Some considerations in the interpretation of these sorts of empirical studies are relevant. First, both the publication of primary studies and the selection of primary studies by review authors may be biased. There is also the possibility of bias in their classification of the review findings. Deeks et al. found that the same comparison was sometimes classified as discrepant in one review and comparable in a second. This highlights the difficulty of defining what represents a ‘difference’.
Second, the observation that differences were not consistently optimistic remains an important one and is consistent with the principle that effect estimates from NRS are more heterogeneous than expected by chance (Greenland 2004). Some empirical evidence for this comes from innovative simulation studies (Deeks 2003). Deeks et al. pointed out that biases in NRS are highly variable, and may best be considered as introducing extra uncertainty in the results rather than an estimable systematic bias. This uncertainty acts over and above that accounted for in confidence intervals, and in large studies may easily be 5 to 10 times the magnitude of the 95% confidence interval.

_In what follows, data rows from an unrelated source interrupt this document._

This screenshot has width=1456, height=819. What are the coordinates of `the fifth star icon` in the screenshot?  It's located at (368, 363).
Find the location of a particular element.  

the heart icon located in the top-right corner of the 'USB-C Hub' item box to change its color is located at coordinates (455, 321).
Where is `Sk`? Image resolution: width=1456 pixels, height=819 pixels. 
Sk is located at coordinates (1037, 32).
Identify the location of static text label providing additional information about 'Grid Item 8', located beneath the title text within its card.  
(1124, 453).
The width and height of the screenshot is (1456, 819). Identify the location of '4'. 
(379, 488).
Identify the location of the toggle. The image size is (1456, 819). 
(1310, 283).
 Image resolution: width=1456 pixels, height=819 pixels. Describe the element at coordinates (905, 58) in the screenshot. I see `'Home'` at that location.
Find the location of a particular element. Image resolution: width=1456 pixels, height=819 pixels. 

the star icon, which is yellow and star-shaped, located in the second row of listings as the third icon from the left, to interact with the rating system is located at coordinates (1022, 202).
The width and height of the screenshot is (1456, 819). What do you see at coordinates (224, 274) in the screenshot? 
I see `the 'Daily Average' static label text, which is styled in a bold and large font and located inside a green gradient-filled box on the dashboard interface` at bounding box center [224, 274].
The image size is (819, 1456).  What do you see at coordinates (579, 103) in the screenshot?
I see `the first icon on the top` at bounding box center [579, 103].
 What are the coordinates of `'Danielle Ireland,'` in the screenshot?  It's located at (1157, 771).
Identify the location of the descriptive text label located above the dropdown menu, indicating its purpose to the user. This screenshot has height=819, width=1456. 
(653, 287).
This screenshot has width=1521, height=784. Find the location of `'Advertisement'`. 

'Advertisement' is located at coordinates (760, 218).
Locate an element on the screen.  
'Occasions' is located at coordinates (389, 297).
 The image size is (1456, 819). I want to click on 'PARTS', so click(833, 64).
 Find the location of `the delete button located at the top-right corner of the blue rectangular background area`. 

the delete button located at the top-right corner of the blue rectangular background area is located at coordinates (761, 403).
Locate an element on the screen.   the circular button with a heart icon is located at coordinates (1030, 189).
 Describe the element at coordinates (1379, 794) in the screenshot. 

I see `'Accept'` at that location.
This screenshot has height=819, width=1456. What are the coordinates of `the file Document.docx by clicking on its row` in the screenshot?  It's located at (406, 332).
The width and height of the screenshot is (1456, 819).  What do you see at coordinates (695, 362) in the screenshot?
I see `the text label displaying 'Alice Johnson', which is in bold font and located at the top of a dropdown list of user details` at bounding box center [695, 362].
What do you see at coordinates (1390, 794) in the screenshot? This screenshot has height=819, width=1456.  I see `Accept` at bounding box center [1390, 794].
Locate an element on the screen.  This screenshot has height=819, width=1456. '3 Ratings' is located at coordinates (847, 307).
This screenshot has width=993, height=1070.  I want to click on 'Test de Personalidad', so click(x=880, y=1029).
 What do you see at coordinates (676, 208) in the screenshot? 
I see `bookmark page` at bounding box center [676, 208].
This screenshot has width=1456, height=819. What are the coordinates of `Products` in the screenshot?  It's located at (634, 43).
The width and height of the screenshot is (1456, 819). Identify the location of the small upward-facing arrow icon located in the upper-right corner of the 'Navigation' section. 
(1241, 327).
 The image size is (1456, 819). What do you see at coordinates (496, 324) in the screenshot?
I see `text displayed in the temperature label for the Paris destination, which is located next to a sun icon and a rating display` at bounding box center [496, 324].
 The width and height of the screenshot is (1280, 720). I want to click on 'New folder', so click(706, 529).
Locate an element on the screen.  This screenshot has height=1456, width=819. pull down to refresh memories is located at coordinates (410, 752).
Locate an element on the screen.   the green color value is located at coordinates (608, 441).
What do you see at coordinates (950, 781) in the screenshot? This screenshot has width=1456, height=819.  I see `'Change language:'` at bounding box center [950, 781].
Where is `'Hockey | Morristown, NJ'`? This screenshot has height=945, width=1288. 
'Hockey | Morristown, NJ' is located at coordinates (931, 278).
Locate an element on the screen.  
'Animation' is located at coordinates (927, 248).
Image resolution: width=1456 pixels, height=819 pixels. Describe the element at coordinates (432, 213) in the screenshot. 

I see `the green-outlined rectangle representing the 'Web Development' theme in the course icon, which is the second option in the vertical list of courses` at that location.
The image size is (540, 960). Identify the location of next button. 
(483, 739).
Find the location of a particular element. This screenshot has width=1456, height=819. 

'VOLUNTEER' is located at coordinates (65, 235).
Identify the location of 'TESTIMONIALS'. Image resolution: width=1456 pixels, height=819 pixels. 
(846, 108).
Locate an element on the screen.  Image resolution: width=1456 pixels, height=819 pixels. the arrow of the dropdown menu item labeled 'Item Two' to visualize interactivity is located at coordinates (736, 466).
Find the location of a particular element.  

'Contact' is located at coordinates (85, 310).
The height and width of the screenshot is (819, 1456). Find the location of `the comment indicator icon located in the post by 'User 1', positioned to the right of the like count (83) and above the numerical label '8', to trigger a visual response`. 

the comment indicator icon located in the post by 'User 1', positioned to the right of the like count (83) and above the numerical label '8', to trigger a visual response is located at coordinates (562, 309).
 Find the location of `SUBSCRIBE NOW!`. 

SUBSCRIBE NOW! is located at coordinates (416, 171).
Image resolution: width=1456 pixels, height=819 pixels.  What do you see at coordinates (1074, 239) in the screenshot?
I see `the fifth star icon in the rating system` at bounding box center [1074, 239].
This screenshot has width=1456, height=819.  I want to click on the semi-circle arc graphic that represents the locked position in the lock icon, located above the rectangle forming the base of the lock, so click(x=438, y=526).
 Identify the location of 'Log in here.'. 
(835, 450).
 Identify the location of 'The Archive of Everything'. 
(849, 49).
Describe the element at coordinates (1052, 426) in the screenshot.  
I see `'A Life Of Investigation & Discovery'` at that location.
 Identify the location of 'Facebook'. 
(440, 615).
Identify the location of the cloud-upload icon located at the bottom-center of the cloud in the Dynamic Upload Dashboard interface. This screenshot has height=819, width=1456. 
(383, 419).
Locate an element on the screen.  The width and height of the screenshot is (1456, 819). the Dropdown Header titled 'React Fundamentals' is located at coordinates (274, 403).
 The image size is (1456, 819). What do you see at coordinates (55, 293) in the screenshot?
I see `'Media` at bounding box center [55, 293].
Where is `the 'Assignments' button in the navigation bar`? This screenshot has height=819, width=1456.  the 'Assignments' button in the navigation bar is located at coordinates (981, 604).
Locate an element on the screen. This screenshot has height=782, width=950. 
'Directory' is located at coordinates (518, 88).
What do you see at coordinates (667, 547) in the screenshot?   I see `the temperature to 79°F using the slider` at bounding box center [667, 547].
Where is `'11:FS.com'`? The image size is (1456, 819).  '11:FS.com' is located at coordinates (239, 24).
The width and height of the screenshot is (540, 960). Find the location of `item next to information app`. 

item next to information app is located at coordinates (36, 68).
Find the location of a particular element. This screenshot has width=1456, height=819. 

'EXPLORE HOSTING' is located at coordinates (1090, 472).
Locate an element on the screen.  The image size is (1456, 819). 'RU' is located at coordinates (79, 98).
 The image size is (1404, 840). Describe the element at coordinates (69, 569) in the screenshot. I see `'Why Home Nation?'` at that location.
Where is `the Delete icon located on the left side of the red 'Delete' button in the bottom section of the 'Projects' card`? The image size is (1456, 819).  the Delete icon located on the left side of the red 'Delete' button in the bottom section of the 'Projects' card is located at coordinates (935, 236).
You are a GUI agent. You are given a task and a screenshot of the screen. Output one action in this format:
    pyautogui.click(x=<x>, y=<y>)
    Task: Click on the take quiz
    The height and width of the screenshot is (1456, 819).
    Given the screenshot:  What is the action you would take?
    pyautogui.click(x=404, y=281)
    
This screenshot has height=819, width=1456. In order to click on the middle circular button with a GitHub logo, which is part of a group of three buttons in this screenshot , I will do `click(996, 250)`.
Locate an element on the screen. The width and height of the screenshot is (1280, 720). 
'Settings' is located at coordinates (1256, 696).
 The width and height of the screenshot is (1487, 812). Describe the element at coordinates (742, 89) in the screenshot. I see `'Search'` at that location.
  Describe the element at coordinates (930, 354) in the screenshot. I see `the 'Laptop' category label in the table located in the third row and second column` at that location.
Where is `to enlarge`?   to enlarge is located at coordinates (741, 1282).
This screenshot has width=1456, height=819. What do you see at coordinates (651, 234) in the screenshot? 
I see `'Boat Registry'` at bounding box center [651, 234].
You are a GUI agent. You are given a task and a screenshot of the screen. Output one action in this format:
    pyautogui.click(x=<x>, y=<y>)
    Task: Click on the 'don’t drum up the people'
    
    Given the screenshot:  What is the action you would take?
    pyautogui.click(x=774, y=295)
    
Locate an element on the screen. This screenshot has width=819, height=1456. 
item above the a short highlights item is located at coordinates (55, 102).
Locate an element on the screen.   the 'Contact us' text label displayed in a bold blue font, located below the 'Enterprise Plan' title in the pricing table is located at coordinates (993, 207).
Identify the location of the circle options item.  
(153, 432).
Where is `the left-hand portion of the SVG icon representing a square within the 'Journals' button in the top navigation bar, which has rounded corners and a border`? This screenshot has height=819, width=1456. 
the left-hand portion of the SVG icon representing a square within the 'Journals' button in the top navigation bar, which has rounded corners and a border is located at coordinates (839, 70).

Finally, methodological reviews are caught in a circular loop: they need to assume either that NRS are valid and hence differences between effect estimates from randomized trials and NRS are also valid and can be attributed to external factors, or that NRS are biased and hence differences between effect estimates from randomized trials and NRS can be explained by differential risk of bias. The truth may well lie somewhere in between these extremes, but the fact remains that methodological reviews cannot unequivocally partition discrepancies to different sources. Moreover, if multiple factors distinguish randomized trials and NRS and influence effect size, then observing no difference between the effect sizes estimated from randomized trials and NRS can also be explained as the consequence of effects of multiple factors influencing the effect of an intervention in different directions; it is not logical to assume that finding no difference means that NRS are valid and finding a difference means that NRS are not valid.